The foundation of an effective community ministry is the formation of strategic partnerships with local service organizations. These alliances enable congregations to extend their reach beyond the church's doors. By leveraging the strengths and resources of other organizations, the church and community can address the needs of individuals and families and live into Christ’s call to serve. However, not every organization is a good fit for a partnership. All partners need to have a holistic approach toward caring for those experiencing poverty, the desire to build relationships of trust and accountability, and an understanding that the community is stronger and the people are served more effectively through collaborative work. Often, nonprofits are already doing great work and may be able to offer care in ways that the church cannot. But the church can come alongside and offer care in ways that support the work of the nonprofit. Congregations working alongside other churches and nonprofit organizations can lead to innovative solutions and a bigger network for those receiving help and support.

Building community partnerships is an integral part of living out the gospel's call to service. The church is uniquely positioned to lead these efforts, creating a network of support that reflects the love and grace of Jesus Christ. It is the church’s calling to forge new partnerships, deepen relationships with neighbors, and witness to the transformative power of God’s love.

Questions to reflect on your community and potential partners:

  • What organizations are engaging the community?
  • In what ways are these organizations already serving the community?
  • Are there gaps between what is offered and what is needed?
  • Where is there potential for partnerships with other groups?
  • Who are the people being served? What are they saying?
  • What community leaders (school administrators, city leaders, neighborhood association leaders) could offer insights on the community/neighborhood?
  • Identify gathering places, groups, clubs, and neighborhood organizations in the community. Where do people go in your community (restaurants, pubs, gyms, dog parks)?
  • Make a list of places, groups, or clubs in which members of the team participate.
  • Identify those in your sphere of relationships within those places or groups.
  • Identify assets or gifts that a person has as you listen and discern.
  • Make a list of the names and possible gifts and interests.
  • Are there opportunities to connect that person and his/her gifts with someone who shares the same? Is there an opportunity for relationship and connection?

Starter questions:

  • What’s something that you love to do?
  • When situations are tough or you’re feeling weighed down, what lifts you up?
  • What’s a hobby or favorite thing to do that people might be surprised to learn about you?

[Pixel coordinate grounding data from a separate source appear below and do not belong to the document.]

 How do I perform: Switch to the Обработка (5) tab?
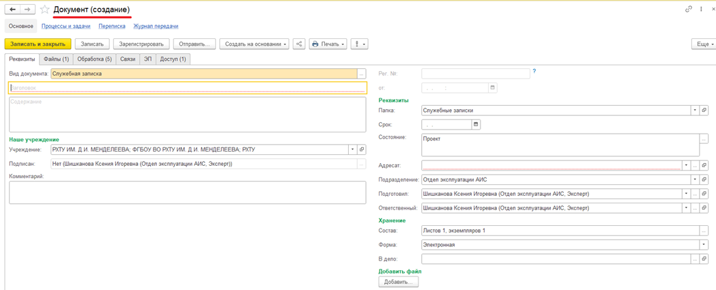94,59
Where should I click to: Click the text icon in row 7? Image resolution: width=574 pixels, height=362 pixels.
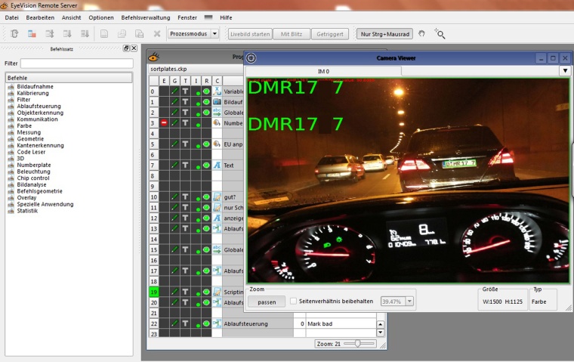pyautogui.click(x=217, y=165)
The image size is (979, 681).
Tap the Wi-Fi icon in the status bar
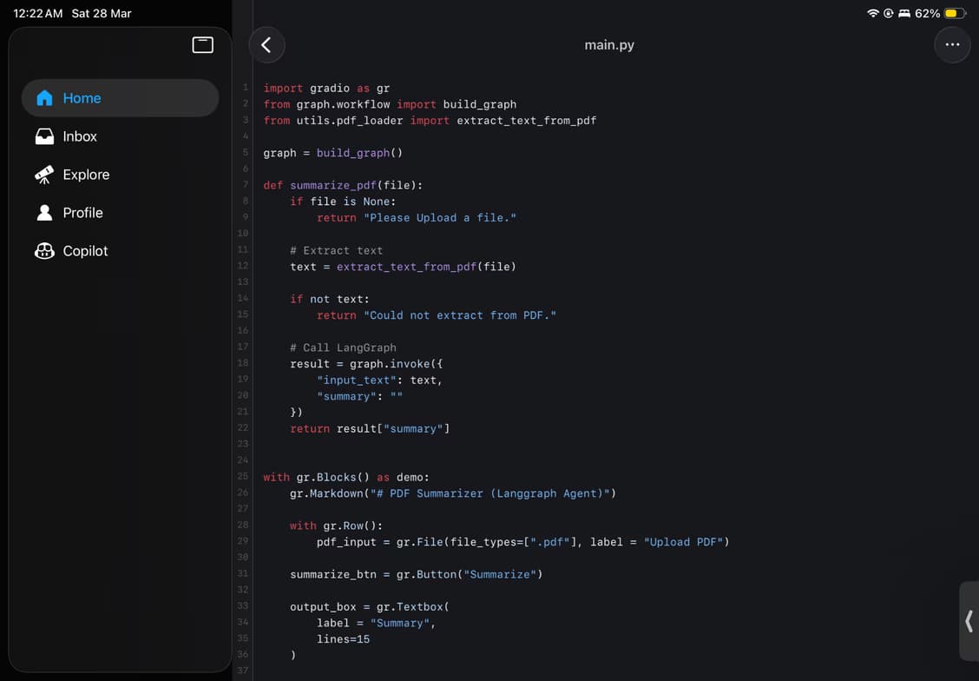click(x=872, y=13)

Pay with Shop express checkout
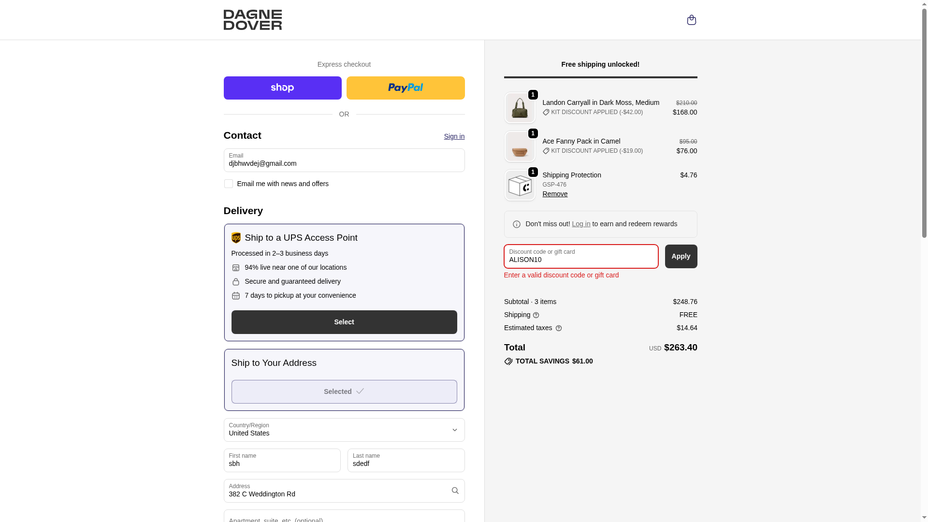click(x=282, y=88)
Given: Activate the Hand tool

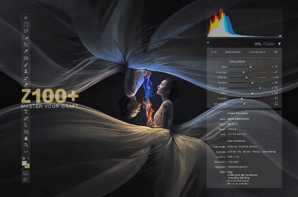Looking at the screenshot, I should coord(26,138).
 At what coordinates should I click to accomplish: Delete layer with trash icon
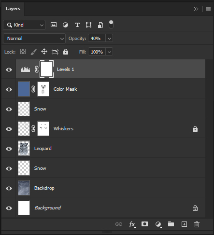pyautogui.click(x=197, y=224)
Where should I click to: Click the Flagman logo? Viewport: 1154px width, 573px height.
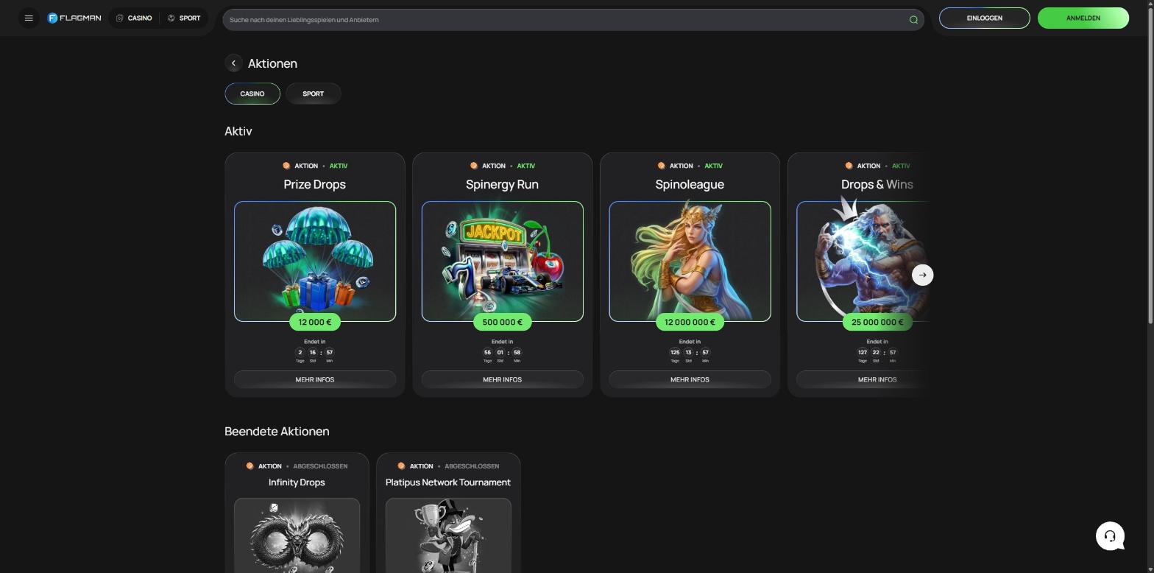click(74, 18)
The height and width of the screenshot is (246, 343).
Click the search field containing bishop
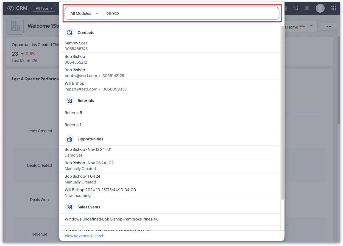click(189, 13)
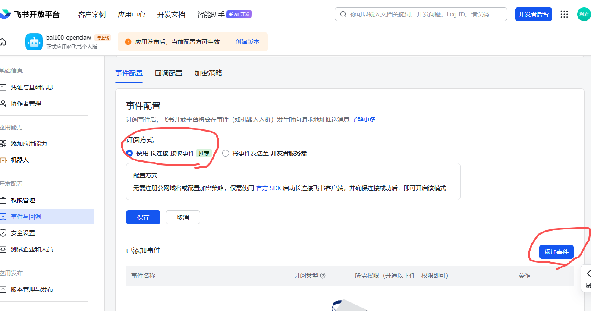Open the apps grid icon
Viewport: 591px width, 311px height.
coord(564,14)
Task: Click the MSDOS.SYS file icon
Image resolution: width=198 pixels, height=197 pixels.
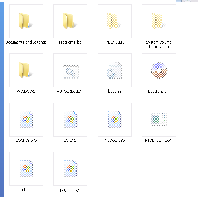Action: [x=115, y=120]
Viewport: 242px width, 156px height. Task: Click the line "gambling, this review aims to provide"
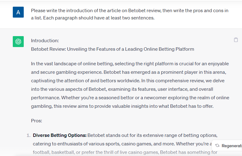(122, 106)
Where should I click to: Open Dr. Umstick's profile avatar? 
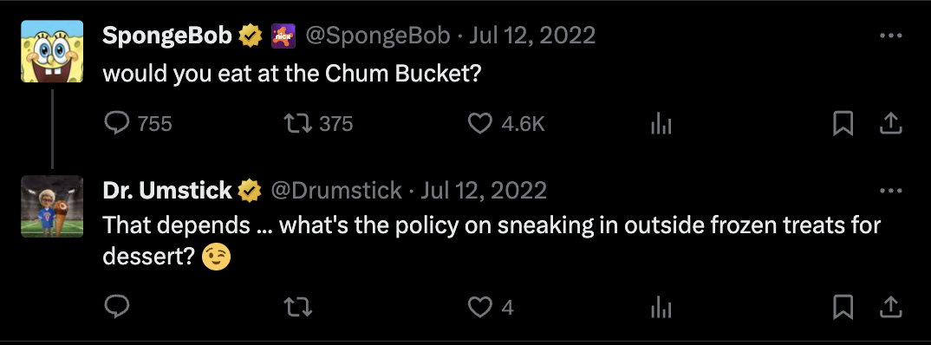tap(52, 206)
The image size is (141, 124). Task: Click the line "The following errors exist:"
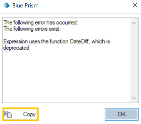(x=32, y=29)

Neighborhood/community questions:

  • How did you come to live in this neighborhood?
  • How has the neighborhood/community changed over time?
  • What’s your favorite thing about the neighborhood?
  • What’s something exciting that has happened in this neighborhood?
  • What’s one thing you’d change?
  • What about the community do you most enjoy? What are you excited about?
  • What are your main concerns? What keeps you up at night?
  • What are the unmet needs in this community?
  • How could people work together to improve the community? (Where is this happening already?)

Other great questions:

  • One thing people need to know about this community is ________
  • What are your experiences with _____ in this community? [fill in specific issue]
  • What changes have you seen in the community?
  • What are the best things that have happened in the community over the past year?
  • What local groups or organizations have you been involved with?
  • Who else should we be talking with?

Questions for specific input:

  • If you want input on a particular issue or area of ministry (e.g., kids, seniors, housing, mental health):
  • What are the challenges here related to_____?
  • What is one thing that could make a difference for _____?
  • What suggestions do you have for anyone wanting to get involved with _____?
  • Who else is working on _____?
  • Who do you know that might share their experiences or expertise with _____?